§ **Your assignment**: The data below is to be repeated in full, exactly as given.

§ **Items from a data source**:
+++

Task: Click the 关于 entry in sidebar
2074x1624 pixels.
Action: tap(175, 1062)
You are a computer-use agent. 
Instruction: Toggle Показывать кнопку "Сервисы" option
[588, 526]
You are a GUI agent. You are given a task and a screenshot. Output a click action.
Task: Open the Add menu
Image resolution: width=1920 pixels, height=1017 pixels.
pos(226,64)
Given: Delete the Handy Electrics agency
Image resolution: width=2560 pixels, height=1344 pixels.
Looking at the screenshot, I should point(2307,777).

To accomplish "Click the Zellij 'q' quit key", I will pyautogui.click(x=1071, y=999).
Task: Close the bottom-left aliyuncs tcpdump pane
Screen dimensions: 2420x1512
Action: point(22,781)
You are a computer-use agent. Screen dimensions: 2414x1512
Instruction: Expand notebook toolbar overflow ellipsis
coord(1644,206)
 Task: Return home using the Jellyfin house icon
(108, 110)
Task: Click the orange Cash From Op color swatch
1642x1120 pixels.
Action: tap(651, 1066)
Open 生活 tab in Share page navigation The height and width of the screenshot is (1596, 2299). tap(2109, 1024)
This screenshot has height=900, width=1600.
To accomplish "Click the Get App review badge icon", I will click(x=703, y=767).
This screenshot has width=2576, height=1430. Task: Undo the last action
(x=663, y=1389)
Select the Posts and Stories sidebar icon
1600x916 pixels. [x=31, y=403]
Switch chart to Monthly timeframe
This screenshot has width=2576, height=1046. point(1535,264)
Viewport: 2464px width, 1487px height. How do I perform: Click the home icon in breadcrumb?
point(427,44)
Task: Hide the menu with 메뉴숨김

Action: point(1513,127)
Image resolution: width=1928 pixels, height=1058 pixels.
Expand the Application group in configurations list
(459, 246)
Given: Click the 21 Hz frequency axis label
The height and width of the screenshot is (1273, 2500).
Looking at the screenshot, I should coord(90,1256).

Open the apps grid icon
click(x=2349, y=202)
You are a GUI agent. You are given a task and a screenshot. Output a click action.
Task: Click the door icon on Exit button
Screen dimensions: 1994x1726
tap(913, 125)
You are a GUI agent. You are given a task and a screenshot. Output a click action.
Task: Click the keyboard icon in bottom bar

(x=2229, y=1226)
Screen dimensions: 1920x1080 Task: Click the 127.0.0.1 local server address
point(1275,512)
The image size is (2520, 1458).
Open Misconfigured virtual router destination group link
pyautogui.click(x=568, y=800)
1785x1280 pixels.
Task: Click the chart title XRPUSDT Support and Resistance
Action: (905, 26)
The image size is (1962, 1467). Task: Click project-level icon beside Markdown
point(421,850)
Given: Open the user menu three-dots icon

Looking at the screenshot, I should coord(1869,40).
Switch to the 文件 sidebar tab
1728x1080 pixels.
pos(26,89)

+++

§ **Your solution**:
Task: Click the 关于 entry in sidebar
2074x1624 pixels.
Action: tap(175, 1062)
You are a computer-use agent. 
Instruction: Toggle Показывать кнопку "Сервисы" option
[588, 526]
You are a GUI agent. You are given a task and a screenshot. Output a click action.
Task: Open the Add menu
Image resolution: width=1920 pixels, height=1017 pixels.
pos(226,64)
Given: Delete the Handy Electrics agency
Image resolution: width=2560 pixels, height=1344 pixels.
Looking at the screenshot, I should point(2307,777).

To accomplish "Click the Zellij 'q' quit key", I will pyautogui.click(x=1071, y=999).
Task: Close the bottom-left aliyuncs tcpdump pane
Screen dimensions: 2420x1512
Action: point(22,781)
You are a computer-use agent. Screen dimensions: 2414x1512
Instruction: Expand notebook toolbar overflow ellipsis
coord(1644,206)
 Task: Return home using the Jellyfin house icon
(108, 110)
Task: Click the orange Cash From Op color swatch
1642x1120 pixels.
Action: tap(651, 1066)
Open 生活 tab in Share page navigation The height and width of the screenshot is (1596, 2299). tap(2109, 1024)
This screenshot has height=900, width=1600.
To accomplish "Click the Get App review badge icon", I will click(x=703, y=767).
This screenshot has width=2576, height=1430. Task: Undo the last action
(x=663, y=1389)
Select the Posts and Stories sidebar icon
1600x916 pixels. [x=31, y=403]
Switch chart to Monthly timeframe
This screenshot has width=2576, height=1046. point(1535,264)
Viewport: 2464px width, 1487px height. How do I perform: Click the home icon in breadcrumb?
point(427,44)
Task: Hide the menu with 메뉴숨김

Action: point(1513,127)
Image resolution: width=1928 pixels, height=1058 pixels.
Expand the Application group in configurations list
(459, 246)
Given: Click the 21 Hz frequency axis label
The height and width of the screenshot is (1273, 2500).
Looking at the screenshot, I should coord(90,1256).

Open the apps grid icon
click(x=2349, y=202)
You are a GUI agent. You are given a task and a screenshot. Output a click action.
Task: Click the door icon on Exit button
Screen dimensions: 1994x1726
tap(913, 125)
You are a GUI agent. You are given a task and a screenshot. Output a click action.
Task: Click the keyboard icon in bottom bar

(x=2229, y=1226)
Screen dimensions: 1920x1080 Task: Click the 127.0.0.1 local server address
point(1275,512)
The image size is (2520, 1458).
Open Misconfigured virtual router destination group link
pyautogui.click(x=568, y=800)
1785x1280 pixels.
Task: Click the chart title XRPUSDT Support and Resistance
Action: (905, 26)
The image size is (1962, 1467). Task: Click project-level icon beside Markdown
point(421,850)
Given: Open the user menu three-dots icon

Looking at the screenshot, I should coord(1869,40).
Switch to the 文件 sidebar tab
1728x1080 pixels.
pos(26,89)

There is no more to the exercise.